Fifty years of intensive chemical-dependent agriculture has only aggravated the consequences of overgrazing and massive deforestation perpetrated by man for centuries, even millennia. Since the onset of civilization, the fertile regions of each continent haven't stopped shrinking. It isn't exaggerated to say that there is an intimate link between humanity and humus. Most human migrations and bloody wars are ultimately the result of soil degradation due to the disappearance of humus.

In contrast to pre-modern human history, humanity today has no new frontier to conquer or develop – meaning none to destroy. We have come to a point where we absolutely need each kilogram of animal and plant biomass to regenerate our ecosystems. Farmland's humus content and that of forests have dropped to 10% of their value a century ago. Even if no one seems to admit it, that drop is the fundamental cause of our current water problems, including water pollution by nitrates.

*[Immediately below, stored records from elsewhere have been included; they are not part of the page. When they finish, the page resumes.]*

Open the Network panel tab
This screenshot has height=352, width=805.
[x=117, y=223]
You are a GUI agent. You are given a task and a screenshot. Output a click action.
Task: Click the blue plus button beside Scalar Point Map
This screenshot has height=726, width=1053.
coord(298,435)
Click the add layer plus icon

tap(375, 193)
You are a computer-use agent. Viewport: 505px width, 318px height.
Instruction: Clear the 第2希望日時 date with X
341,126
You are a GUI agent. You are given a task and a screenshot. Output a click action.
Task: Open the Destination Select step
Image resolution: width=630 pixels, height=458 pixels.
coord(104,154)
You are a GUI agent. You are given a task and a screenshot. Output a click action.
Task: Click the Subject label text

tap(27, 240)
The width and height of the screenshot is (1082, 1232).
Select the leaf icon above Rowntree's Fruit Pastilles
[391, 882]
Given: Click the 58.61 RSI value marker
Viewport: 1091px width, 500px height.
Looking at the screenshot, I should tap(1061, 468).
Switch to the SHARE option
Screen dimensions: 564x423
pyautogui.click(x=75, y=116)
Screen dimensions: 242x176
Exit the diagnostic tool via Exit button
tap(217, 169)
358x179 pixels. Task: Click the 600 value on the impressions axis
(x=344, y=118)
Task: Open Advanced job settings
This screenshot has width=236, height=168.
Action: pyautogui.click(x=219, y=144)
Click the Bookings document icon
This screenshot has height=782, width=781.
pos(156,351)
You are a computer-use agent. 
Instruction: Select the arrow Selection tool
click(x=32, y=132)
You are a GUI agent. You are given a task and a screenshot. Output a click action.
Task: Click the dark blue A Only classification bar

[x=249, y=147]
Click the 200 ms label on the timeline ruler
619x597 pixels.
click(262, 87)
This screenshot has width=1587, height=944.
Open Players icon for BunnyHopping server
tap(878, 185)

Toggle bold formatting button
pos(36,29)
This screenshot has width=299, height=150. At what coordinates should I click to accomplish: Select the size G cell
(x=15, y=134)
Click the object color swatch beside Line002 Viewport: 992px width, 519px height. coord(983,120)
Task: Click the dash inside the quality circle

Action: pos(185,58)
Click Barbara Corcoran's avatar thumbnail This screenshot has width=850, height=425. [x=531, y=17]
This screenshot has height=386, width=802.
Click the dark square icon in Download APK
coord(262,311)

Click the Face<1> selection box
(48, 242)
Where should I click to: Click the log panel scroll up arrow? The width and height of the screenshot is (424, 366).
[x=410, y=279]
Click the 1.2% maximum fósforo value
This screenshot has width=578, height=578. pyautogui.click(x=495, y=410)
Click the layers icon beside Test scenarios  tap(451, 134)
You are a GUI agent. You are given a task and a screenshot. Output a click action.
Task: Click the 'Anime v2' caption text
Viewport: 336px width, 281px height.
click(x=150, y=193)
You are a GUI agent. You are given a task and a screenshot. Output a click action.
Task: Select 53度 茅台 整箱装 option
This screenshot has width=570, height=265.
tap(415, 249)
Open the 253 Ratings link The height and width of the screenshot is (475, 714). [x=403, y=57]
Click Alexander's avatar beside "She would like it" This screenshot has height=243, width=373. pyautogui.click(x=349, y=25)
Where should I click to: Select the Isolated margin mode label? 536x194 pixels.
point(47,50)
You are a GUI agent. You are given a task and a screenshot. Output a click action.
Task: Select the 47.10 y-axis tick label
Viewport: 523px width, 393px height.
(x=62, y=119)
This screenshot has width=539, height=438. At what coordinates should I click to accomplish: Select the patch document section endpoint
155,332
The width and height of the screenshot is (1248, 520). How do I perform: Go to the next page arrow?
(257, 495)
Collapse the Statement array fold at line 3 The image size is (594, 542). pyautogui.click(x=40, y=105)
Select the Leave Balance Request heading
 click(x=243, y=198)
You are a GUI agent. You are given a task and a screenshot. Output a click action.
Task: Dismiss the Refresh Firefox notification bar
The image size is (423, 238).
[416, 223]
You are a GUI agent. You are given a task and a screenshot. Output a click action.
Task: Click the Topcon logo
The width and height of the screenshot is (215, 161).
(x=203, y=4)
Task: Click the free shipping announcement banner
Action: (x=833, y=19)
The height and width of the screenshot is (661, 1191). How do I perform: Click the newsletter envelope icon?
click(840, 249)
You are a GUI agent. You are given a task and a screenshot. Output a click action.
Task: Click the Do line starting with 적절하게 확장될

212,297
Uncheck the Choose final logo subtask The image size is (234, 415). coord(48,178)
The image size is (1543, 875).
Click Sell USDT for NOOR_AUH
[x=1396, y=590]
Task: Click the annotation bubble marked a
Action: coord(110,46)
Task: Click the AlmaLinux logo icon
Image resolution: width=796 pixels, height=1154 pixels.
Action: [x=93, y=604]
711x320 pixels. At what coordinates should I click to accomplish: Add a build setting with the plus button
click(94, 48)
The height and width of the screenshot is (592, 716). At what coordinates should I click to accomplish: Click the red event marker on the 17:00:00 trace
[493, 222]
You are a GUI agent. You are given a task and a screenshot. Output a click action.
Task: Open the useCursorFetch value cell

Destruction of animal biomass (including human dejecta) for purposes of wastewater treatment/purification (even by means of plant-based phyto-purification!) and destruction of plant biomass for purposes of energy production are setting up grave unbalances in the biosphere, such as floods, droughts and desertification. This will also be amplifying global warming. Massive biomass destruction discharges lots of CO2 in the atmosphere. But it mostly undermines the regenerative capacity of ecosystems as efficient greenhouse gas sinks.

In light of this fact, the use of biofuels (biodiesel, bioethanol, biomethane, wood pellets) is a monumental waste that compromises our future.
A Different Approach to Biomass Energy

Composting versus combustion

It is perilous to thoughtlessly initiate unrestrained combustion of available biomass, without having a full understanding of the process of solar energy storage in plant biomass. This doesn't mean that we must give up biomass as an energy source. At most, we must take a different approach. Plant biomass can provide substantial low temperature energy, for heating.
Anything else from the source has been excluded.